TEXT EXCERPT: Begin
TomHelvey
subtlearts
Look further up in this thread - there are two solutions that have worked for me and others - one easy, the other more drastic. The easy one is to add R-Pro (and Sonar and Cakewalk content folders) to your antivirus exclusion list, and the drastic one is to uninstall Rapture and Dimension pro, if you have them, and then uninstall/reinstall Rapture Pro *first* before reinstalling Rapture and/or DimPro, if you need them for existing projects. Between those two I got my originally *very* long load time down to a quite reasonable 10-20 seconds or so. And I'm on an old, slow machine.
Not really a good solution or a fix. I'll wait until Cakewalk patches it. In the meantime, I'll use something else. There is nothing in RP that's indispensable.
TEXT EXCERPT: End
TO DO:
a – Using the forum thread about Rapture Pro load times, decide whether each statement agrees with it, answering yes or no and quoting the words that settle it: (i) The easy solution involves an antivirus exclusion list. (ii) The person offering the solutions uses a new, fast computer. (iii) The final post says its writer will wait for Cakewalk to patch the problem.
b – In order, list every step of the more drastic solution described in the forum thread about Rapture Pro load times.
c – Write the next post in the forum thread about Rapture Pro load times, following on from its final post.
DATA RECORDS: Begin
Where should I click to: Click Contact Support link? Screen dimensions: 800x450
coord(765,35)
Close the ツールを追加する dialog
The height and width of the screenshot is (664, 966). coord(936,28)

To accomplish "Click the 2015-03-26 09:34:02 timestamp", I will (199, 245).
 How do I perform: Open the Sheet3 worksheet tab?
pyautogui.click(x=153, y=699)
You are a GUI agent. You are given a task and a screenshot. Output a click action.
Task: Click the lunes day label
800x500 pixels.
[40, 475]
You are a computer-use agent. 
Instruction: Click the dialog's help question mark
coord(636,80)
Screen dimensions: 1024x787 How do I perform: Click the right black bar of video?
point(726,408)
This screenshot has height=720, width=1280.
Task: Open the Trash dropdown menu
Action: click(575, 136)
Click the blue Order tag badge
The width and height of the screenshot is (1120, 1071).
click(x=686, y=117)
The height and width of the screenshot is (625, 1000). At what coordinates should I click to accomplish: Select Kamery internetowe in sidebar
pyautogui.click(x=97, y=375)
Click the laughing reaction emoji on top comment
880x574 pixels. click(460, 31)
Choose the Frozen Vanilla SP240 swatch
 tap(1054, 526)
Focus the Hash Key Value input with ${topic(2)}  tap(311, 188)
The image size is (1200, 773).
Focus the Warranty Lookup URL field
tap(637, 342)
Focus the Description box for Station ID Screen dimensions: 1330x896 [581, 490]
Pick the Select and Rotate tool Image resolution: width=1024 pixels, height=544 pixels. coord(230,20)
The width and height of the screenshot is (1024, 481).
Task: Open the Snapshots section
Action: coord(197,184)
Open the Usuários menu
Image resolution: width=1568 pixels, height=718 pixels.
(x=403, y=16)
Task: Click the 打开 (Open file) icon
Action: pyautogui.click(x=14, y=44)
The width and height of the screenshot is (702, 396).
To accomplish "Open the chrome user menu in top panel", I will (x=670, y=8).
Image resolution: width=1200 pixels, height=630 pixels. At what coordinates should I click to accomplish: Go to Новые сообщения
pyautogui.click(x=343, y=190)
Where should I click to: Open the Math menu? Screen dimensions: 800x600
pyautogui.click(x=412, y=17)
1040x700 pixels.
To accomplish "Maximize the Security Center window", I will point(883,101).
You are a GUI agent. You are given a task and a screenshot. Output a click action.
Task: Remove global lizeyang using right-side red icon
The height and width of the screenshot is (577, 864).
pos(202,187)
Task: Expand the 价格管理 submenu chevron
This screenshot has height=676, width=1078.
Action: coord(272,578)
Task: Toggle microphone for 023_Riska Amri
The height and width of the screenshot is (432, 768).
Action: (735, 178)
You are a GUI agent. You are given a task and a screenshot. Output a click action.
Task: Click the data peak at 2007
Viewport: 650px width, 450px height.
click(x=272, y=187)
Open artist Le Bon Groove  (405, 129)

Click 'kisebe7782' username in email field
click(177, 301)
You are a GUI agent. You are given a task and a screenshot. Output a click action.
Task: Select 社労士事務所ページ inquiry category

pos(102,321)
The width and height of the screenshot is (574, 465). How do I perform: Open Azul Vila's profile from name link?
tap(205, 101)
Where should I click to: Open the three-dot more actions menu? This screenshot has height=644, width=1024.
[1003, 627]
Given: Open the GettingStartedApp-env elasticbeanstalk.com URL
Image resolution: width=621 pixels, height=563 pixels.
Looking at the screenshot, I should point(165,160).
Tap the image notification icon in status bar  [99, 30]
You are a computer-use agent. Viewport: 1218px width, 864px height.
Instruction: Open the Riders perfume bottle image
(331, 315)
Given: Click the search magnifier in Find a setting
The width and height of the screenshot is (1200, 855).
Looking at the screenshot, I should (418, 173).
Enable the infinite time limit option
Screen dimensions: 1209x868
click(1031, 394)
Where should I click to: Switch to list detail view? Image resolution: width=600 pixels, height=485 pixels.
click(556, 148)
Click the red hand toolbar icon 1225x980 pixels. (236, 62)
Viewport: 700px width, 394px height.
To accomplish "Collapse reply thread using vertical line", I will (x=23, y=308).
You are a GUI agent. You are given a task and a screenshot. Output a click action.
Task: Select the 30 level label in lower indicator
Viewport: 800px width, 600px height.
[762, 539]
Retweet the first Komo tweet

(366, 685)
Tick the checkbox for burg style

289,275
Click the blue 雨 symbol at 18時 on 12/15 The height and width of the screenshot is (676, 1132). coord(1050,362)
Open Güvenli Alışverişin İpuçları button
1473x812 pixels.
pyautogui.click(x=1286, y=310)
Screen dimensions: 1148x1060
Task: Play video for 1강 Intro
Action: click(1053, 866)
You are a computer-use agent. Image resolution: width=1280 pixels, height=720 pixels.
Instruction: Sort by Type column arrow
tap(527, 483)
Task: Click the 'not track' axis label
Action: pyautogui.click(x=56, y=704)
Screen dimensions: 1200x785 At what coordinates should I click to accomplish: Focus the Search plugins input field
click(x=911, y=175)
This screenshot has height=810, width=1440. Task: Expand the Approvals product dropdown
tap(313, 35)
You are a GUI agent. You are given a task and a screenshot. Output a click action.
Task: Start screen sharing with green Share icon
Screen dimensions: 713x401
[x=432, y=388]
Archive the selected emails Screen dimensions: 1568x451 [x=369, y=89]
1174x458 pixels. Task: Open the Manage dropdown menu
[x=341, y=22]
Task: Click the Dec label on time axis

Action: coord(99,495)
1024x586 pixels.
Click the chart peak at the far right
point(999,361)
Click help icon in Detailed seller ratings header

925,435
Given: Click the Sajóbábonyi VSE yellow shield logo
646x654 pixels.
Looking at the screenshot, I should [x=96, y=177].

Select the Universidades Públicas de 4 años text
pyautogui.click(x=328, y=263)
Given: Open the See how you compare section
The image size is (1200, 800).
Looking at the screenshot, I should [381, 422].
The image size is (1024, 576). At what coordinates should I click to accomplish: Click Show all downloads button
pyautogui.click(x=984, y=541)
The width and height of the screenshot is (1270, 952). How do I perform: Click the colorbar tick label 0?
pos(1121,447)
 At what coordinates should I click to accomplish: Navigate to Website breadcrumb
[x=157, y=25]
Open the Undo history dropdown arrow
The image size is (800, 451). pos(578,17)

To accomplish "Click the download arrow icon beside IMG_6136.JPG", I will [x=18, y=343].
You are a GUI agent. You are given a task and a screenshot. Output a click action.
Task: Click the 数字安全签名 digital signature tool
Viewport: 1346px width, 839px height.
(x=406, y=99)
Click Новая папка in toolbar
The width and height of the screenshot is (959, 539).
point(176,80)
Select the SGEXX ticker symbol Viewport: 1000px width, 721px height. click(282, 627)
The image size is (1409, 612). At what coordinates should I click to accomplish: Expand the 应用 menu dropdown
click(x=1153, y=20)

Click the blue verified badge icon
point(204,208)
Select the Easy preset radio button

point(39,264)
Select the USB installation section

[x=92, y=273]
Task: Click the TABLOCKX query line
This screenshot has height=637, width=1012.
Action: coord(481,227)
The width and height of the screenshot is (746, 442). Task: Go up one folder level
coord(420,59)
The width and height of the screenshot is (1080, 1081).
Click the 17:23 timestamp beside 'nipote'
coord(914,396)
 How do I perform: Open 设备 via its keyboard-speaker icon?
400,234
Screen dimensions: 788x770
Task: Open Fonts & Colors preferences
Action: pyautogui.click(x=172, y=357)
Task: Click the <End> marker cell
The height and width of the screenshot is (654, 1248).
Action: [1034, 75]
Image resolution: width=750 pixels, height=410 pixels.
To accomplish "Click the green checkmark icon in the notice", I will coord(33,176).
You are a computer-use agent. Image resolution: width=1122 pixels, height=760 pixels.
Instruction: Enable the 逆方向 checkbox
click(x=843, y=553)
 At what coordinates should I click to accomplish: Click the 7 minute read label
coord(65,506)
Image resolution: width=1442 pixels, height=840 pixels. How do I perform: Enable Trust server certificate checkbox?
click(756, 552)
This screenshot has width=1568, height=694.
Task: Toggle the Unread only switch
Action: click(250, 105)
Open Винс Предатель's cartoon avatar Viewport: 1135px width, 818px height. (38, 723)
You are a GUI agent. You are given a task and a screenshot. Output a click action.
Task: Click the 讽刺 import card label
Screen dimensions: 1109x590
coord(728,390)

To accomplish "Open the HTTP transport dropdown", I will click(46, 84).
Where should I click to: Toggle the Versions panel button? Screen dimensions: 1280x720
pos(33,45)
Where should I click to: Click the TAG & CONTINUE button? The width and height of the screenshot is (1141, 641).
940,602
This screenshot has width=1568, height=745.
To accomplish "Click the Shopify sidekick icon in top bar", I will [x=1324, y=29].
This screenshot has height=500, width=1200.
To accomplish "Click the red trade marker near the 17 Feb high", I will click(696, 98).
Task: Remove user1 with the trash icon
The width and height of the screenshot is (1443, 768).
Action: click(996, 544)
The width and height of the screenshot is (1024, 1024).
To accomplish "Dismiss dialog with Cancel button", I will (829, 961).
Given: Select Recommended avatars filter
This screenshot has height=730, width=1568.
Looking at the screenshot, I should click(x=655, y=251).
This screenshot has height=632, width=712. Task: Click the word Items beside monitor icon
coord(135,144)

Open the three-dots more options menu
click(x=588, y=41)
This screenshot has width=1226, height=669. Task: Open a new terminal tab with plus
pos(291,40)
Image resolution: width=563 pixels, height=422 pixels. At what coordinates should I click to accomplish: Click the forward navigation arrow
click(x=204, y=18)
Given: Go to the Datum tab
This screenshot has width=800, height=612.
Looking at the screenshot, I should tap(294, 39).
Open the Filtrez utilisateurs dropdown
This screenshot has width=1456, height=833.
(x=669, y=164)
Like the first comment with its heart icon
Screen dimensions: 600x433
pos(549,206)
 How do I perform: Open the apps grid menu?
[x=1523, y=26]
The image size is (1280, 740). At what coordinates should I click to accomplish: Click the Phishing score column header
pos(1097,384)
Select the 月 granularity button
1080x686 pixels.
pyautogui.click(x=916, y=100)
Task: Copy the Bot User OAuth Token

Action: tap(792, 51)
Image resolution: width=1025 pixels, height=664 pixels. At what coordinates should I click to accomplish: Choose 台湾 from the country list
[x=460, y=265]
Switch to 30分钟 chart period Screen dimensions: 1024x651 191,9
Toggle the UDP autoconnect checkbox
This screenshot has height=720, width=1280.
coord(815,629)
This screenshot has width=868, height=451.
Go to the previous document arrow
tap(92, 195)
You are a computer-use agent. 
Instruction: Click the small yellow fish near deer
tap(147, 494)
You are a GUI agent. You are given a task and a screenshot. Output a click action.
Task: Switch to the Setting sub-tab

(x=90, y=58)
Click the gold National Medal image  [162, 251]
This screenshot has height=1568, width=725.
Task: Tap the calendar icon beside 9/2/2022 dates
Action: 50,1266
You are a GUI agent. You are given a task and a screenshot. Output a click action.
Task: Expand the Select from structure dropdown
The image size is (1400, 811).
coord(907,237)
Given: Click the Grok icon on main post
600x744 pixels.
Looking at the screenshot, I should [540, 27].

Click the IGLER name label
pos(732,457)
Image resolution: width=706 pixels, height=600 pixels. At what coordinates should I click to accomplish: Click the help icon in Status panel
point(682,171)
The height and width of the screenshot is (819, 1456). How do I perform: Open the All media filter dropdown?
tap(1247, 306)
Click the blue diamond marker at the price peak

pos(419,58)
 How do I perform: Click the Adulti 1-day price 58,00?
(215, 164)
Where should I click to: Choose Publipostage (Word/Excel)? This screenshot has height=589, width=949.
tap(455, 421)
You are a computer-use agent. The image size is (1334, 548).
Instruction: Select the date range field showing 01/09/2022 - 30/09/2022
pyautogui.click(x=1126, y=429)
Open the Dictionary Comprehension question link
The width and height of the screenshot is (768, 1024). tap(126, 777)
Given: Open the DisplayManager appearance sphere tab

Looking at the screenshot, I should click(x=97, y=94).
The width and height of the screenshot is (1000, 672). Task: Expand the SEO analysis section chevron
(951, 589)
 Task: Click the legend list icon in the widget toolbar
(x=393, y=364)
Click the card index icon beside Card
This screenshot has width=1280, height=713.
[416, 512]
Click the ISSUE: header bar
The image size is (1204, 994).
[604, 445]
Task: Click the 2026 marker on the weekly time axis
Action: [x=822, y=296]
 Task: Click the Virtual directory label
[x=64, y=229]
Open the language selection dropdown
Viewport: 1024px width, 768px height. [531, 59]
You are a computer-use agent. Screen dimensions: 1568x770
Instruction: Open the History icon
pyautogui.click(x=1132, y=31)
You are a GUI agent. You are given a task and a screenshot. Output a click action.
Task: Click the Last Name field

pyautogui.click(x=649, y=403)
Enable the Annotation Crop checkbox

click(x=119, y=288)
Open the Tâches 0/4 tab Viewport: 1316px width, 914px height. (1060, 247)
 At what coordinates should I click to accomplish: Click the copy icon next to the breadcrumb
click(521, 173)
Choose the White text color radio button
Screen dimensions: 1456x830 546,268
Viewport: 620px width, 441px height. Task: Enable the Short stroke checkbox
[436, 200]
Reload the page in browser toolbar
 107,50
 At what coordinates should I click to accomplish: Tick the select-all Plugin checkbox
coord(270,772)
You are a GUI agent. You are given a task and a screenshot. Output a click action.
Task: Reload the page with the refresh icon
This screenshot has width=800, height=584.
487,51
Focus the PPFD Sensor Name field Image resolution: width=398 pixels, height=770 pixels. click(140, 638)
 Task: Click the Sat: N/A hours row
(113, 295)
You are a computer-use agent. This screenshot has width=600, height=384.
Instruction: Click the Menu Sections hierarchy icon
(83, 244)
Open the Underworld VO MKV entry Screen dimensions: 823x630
DATA RECORDS: End
RESULTS FOR THE EXERCISE:
a –
(i) Yes: "The easy one is to add R-Pro (and Sonar and Cakewalk content folders) to your antivirus exclusion list"
(ii) No: "And I'm on an old, slow machine."
(iii) Yes: "I'll wait until Cakewalk patches it."

b –
1. Uninstall Rapture and Dimension Pro, if you have them.
2. Uninstall/reinstall Rapture Pro first.
3. Reinstall Rapture and/or DimPro, if you need them for existing projects.

c –
Why is adding the rapture pro content folders to your antivirus exclusion list a bad solution? This is what the AV exclusion lists are for. There are other applications (like Microsoft Exchange, Microsoft SQL to name a few) that recommend putting some parts of the data in the exclusion list. Mostly to make sure that the files aren't locked by another application when the 'main' application needs them, but also for speed reasons. An AV scanner does add some time to the loading of files. I have added the data folders of all my synths (including Kontakt, Rapture and Maschine) and they all load faster now. I don't see this as a big risk. First, the AV scans all the major areas of Windows, where applications reside, and where temporary files are created. This will mitigate a lot of possible entry points already, as most viruses need to be put somewhere. All folders which are NOT sample libraries are still scanned. Secondly, I keep UAC enabled. A well written application does not have any issues with UAC, and UAC prevents a rogue program to just start without permission. And lastly, I also have a firewall running on my router. I know that this does not prevent applications from running on the machine itself, but it does prevent "intrusions" (well, not fully of course, as no firewall is perfect, but in the scheme of things, it does a good job).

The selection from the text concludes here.